#### Input rows

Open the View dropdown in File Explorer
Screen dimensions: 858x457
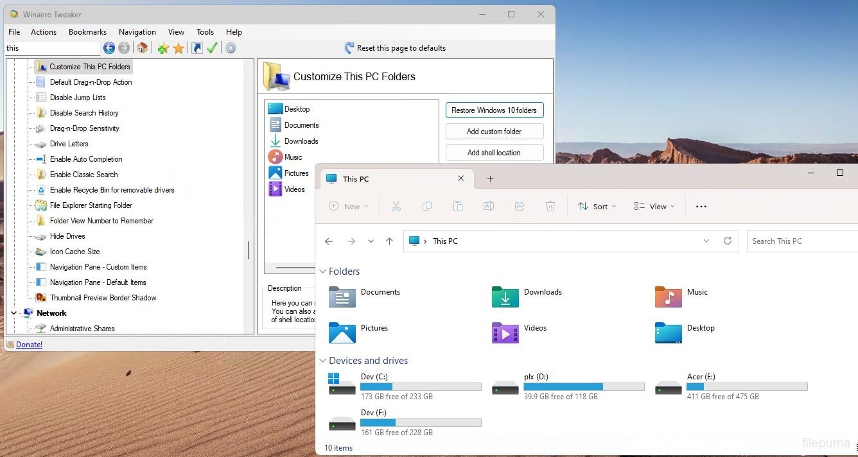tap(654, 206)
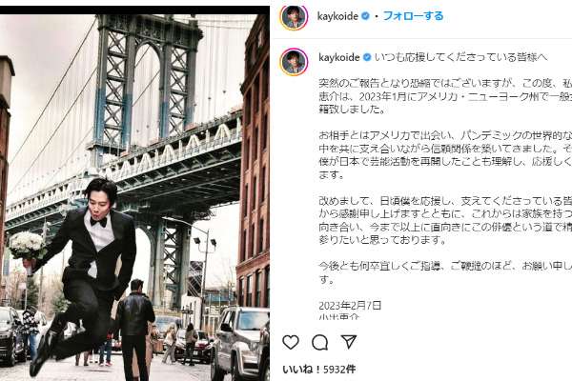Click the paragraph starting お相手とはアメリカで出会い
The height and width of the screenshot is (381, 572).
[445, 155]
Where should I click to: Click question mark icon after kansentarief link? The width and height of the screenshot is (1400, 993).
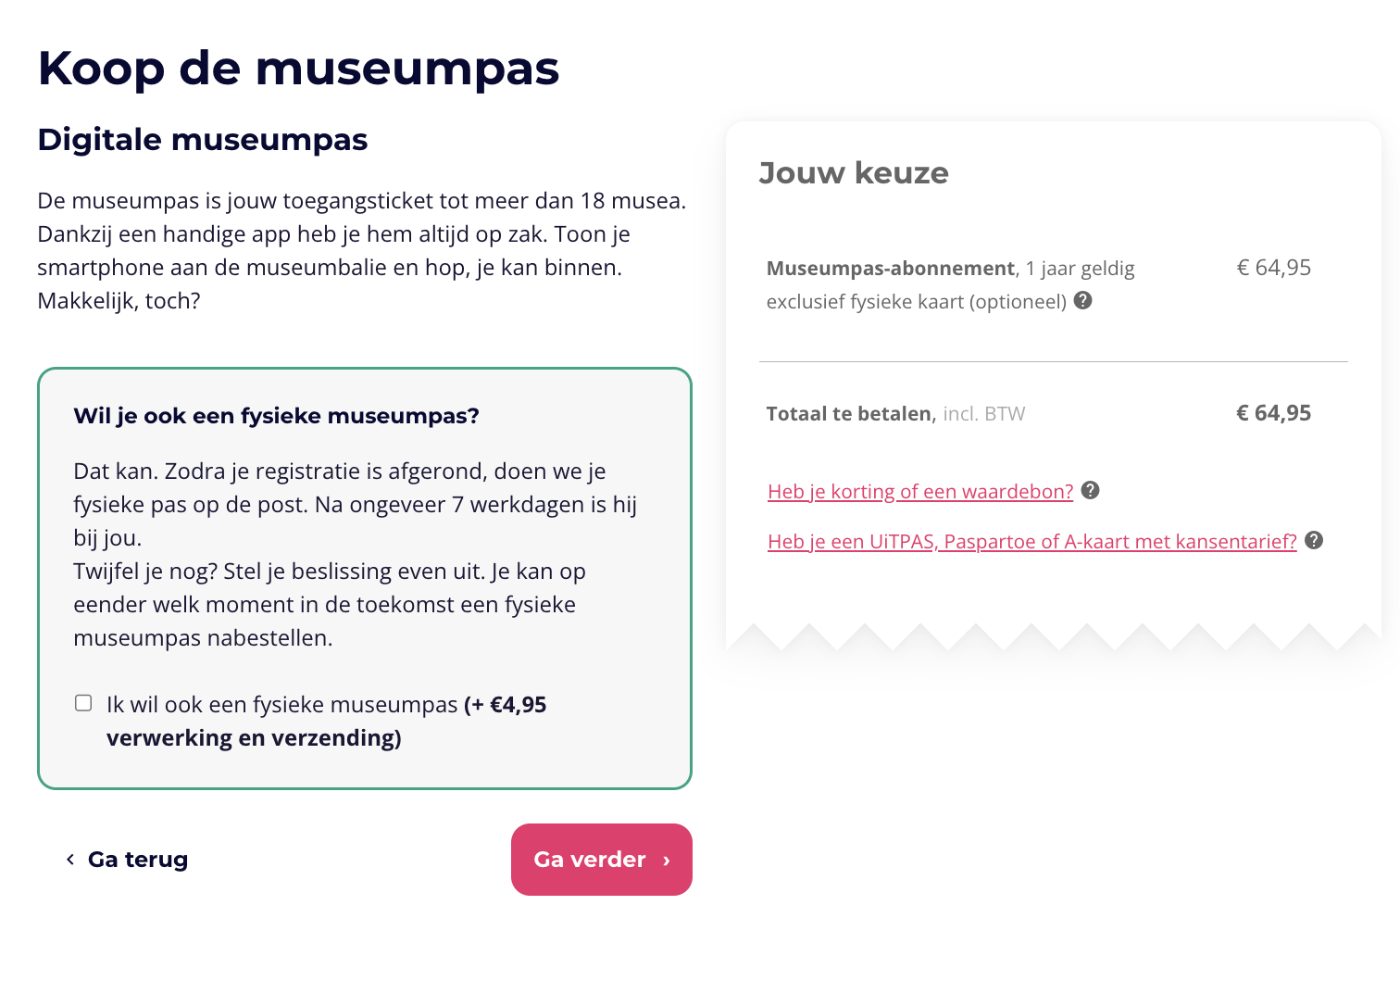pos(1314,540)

########
#### Input rows

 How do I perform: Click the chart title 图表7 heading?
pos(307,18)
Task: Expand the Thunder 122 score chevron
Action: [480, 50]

########

> _Requirements_: Render the stretch of items from the line containing "Where should I" through the line containing "pos(1314,540)" as a Markdown table with the columns Number and Entry, one row per line and no rows for blank lines. Omit the pictures.

> _Response_:
| Number | Entry |
|---|---|
| 1 | Where should I click to: Click question mark icon after kansentarief link? The width and height of the screenshot is (1400, 993). |
| 2 | pos(1314,540) |